En Los limoneros se simplifica el conflicto de Oriente Medio a través de una fábula adulta llena de una poderosa sensualidad y gracias a un conmovedor relato. Cabe el error de tomar demasiado a la ligera este filme, que en su desarrollo se muestra sencillo, directo e incluso excesivamente benigno y positivo. Pero que su director prefiera el estallido cromático de los limones al ensordecedor sonido de los disparos no significa que en este bello filme no respiren cuestiones hondas bajo el pretexto de una anécdota de proverbio. El argumento es simple. Como consecuencia de esa elección de la residencia particular de un ministro israelí al lado de un campo de limones, camuflaje ideal para realizar atentados, el aparato militar decide que hay que arrancar los limoneros, fuente de sustento de una bella viuda que, al lado de un anciano que durante toda su vida ha ayudado a la familia, cultiva con mimo el susodicho frutal.

Por lógica, ese campo almacena una metáfora esencial del conflicto político. Esos limoneros anclados en la tierra poseen raíces profundas cuya existencia ahora se ve amenazada por una culpa que ni la joven viuda ni su empleado representan. Reos de un temor en el que nada tienen que ver, Eran Riklis, al estilo del Zhang Yimou de Qiu Ju, una mujer china, convierte al personaje de Hiam Abbass en el motor de un periplo por el interior de la vida cotidiana de Israel. Lo mejor de la película reside en esos recovecos ilustrados por personajes secundarios, por diálogos breves, por presencias de un subterráneo juego de poder que mueve unos hilos de acero tan invisibles a la vista como cercenadores en su aplicación.

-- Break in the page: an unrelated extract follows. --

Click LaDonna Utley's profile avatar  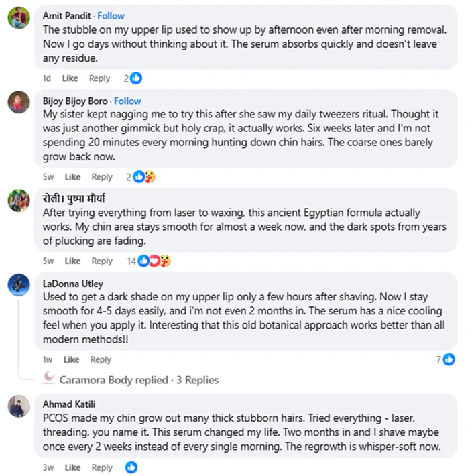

El filme de Eran Riklis desarrolla también una sensible historia de amor en medio de un estado de las cosas putrefacto. Una radiografía nada simplista hecha a golpe de arabescos emocionales, de engarzados políticos y de comprensiones sin complacencia ante las paradojas de la existencia. Además, si el filme de Riklis arranca sobre un trampantojo, culmina con un monumento a la idiocia humana. Eso y no otra cosa se antoja ese muro final que enjaula a quien lo levanta y que usurpa a unos y otros la grandeza esencial del paisaje: el gozo de un horizonte libre, originario y pacífico.